The newly acquired 20,000-square-foot facility, located at 3873 Gantz Road, will focus on final assembly and delivery processes. The company expects the expansion to reduce delivery times and create additional space in its current assembly operations. Horton plans to begin operations at the new facility in early 2026.
"This expansion allows us to provide additional space for our employees to manufacture and deliver our high-quality Horton ambulances to our dealers and customers quicker," said Mike Albers, vice president and general manager of Horton Emergency Vehicles.
Horton has been based in Grove City since 1994, with its main facility and offices at 3800 McDowell Road. The company's current 100,000-square-foot facility was specifically designed for manufacturing emergency medical vehicles.
Founded in 1968, Horton designs and builds Type 1, Type 3, and Critical Care Transport ambulances for fire departments and hospitals across the United States. The company specializes in custom-designed emergency vehicles with an emphasis on safety features, including its proprietary Horton Occupant Protection System.
REV Group, Horton's parent company, manufactures specialty vehicles and related aftermarket parts through its Specialty Vehicles and Recreational Vehicles segments. The company operates with a moderate debt level and maintains strong liquidity with current assets exceeding short-term obligations. Despite facing challenges with gross profit margins of 14.4%, InvestingPro data shows management has been aggressively buying back shares, contributing to its high shareholder yield. Analysts remain optimistic, with three recently revising earnings estimates upward for the upcoming period. For comprehensive analysis and additional insights on REV Group's financial health, check out the detailed Pro Research Report available on InvestingPro.

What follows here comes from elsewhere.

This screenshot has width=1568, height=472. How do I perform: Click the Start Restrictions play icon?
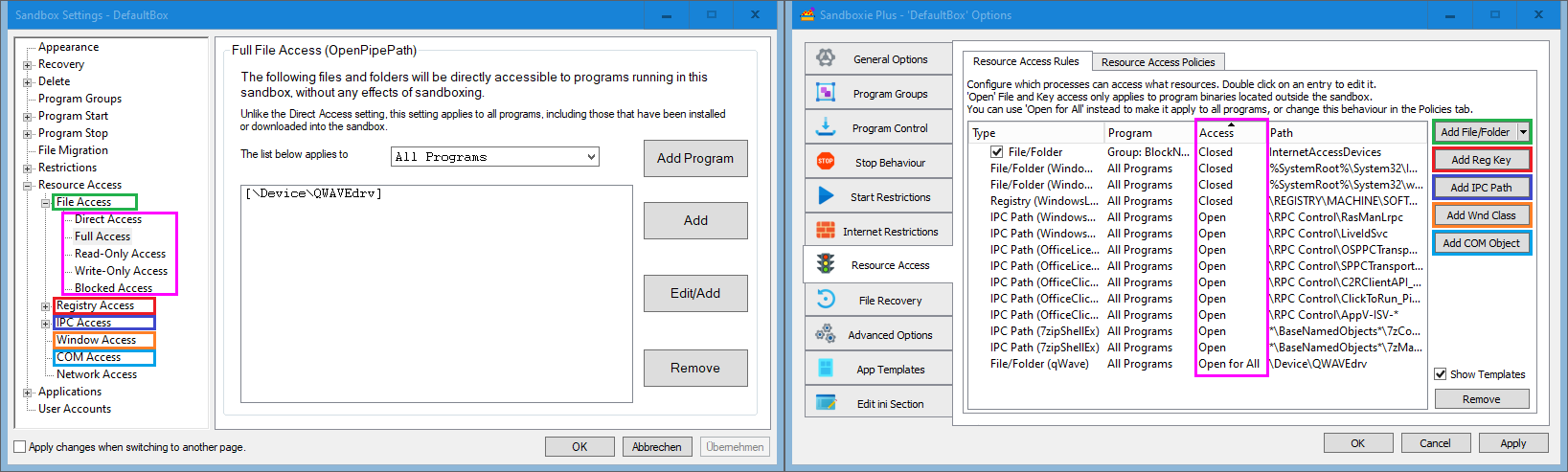[826, 196]
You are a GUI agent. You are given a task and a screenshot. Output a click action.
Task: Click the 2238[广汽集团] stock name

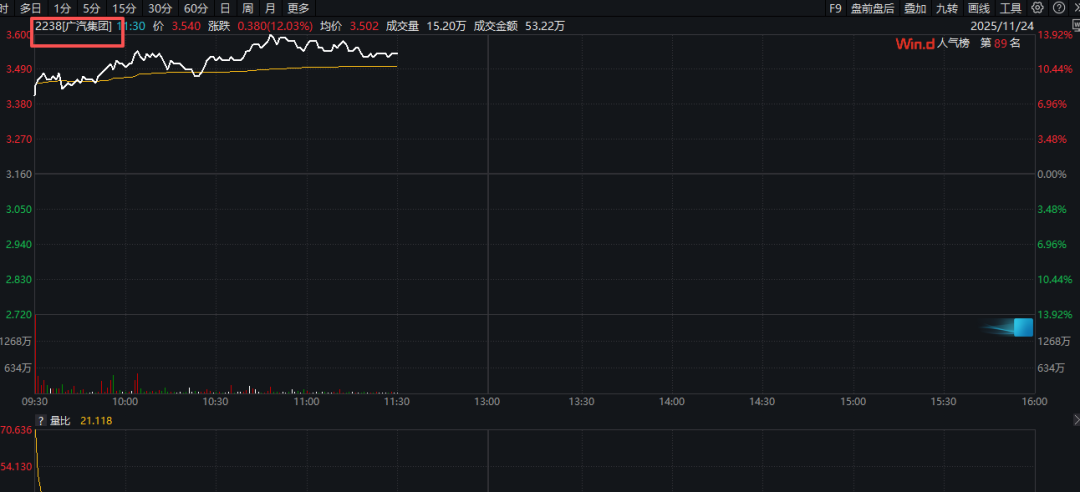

In other recent news, REV Group and Terex Corporation have announced a definitive merger agreement to form a diversified specialty equipment manufacturer. Under the terms of the agreement, REV Group shareholders will receive 0.9809 shares of the combined company and $8.71 in cash for each REV Group share. Following the merger, Terex shareholders will hold approximately 58% of the combined entity, with REV Group shareholders owning about 42%. In response to the merger announcement, DA Davidson downgraded REV Group's stock rating from Buy to Neutral, setting a price target of $57.00. The firm cited the merger's valuation at approximately 11 times multiple as a factor in their decision.
Additionally, REV Group reported strong sales figures at major industry events, including a 20% increase in sales at the 56th Annual America's Largest RV Show in Hershey, Pennsylvania. The company's American Coach luxury Class A diesel brand experienced a 66% increase in sales compared to the previous year. DA Davidson had previously reiterated a Buy rating on REV Group, highlighting significant growth in RV chassis orders, which surged 224% year-over-year in August. The firm noted that production figures also showed strong growth, increasing 101% compared to the same period last year.